CN103049454A

CN103049454A - Chinese and English search result visualization system based on multi-label classification

Info

Publication number: CN103049454A
Application number: CN2011103126629A
Authority: CN
Inventors: 卫志华; 苗夺谦
Original assignee: Tongji University
Current assignee: Tongji University
Priority date: 2011-10-16
Filing date: 2011-10-16
Publication date: 2013-04-17
Anticipated expiration: 2031-10-16
Also published as: CN103049454B

Abstract

The invention relates to a Chinese and English search result visualization system based on multi-label classification. The Chinese and English search result visualization system comprises a display module, a search module, a classification module and a visualization module, wherein the display module is used for displaying a user interface and search results; the search module is used for calling a search engine API to perform searching and to obtain the search results according to inquire statements of users, and respectively integrating the Chinese and English search results; the classification module is used for performing Chinese and English multi-label classification on the results obtained through the search module and performing integration on the classification results; and the visualization module is used for achieving Web user interface design on the integrated classification results and outputting through the display module. Compared with the prior art, the Chinese and English search result visualization system can perform effective multi-label classification and integration on the search results by means of granular computing theory in a multi-label classification method based on the Bayesian theory, can display the search results by category according to user requirements by designing the visual system through the method, simultaneously cannot lose the search results, improves user browse efficiency and improves user browse experience.

Description

A kind of Chinese and English Search Results visualization system based on many labelings

Technical field

The present invention relates to areas of information technology, especially relate to a kind of Chinese and English Search Results visualization system based on many labelings.

Background technology

At present, online electronic document rapid growth has a large amount of documents to upload on the net every day.Search engine as a kind of important method of obtaining network knowledge, has obtained using more and more widely.Yet search engine often returns a large amount of Search Results, and this usually is submerged in the ocean of information the user.The search engine of current main-stream returns the Search Results according to the user key words ordering.In order to find interested information, the user needs one by one navigate search results.

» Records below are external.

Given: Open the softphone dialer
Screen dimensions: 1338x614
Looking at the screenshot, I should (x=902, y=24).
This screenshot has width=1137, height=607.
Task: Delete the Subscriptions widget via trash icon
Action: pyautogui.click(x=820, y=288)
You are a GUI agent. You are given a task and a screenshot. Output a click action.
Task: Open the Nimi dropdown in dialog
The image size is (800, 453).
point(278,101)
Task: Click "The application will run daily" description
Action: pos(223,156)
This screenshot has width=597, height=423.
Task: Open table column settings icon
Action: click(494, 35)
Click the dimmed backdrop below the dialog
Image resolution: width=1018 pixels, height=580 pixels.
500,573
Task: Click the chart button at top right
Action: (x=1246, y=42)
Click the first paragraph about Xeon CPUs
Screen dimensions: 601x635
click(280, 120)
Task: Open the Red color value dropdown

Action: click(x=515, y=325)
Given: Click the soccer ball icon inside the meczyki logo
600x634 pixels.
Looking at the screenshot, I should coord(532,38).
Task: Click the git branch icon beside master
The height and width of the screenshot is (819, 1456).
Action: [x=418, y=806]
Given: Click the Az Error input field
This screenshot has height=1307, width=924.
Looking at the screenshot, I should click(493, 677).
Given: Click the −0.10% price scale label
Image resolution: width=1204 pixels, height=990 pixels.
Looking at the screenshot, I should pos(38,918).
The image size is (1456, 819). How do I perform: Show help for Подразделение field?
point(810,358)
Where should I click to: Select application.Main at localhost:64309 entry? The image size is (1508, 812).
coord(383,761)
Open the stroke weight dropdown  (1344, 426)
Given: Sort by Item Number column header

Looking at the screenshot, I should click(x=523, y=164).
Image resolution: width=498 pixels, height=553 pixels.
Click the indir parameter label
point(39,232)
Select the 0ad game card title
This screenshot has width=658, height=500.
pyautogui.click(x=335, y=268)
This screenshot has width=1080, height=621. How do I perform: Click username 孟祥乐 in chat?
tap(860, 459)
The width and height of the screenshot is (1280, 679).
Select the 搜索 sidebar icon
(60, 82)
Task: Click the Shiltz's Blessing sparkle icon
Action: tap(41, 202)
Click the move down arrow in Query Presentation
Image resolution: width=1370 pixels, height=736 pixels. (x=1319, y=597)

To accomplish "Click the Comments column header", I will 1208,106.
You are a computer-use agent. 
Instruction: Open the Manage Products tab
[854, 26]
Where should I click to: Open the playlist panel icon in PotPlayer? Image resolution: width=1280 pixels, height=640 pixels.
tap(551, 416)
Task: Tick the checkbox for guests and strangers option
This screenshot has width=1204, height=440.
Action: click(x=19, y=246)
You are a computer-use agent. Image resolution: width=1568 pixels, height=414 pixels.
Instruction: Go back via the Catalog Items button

For above problem, some begin to explore more advanced information retrieval method.As a rule, dual mode is arranged: a kind of information retrieval method that is based on semanteme, namely make every effort to adopt semantic analysis technology to understand document and user's query statement; Another kind is based on the method for machine learning, namely use from the historical data learning to model the document the Search Results is classified or cluster.The present invention pays close attention to the problem of improving the information retrieval result based on the method for machine learning.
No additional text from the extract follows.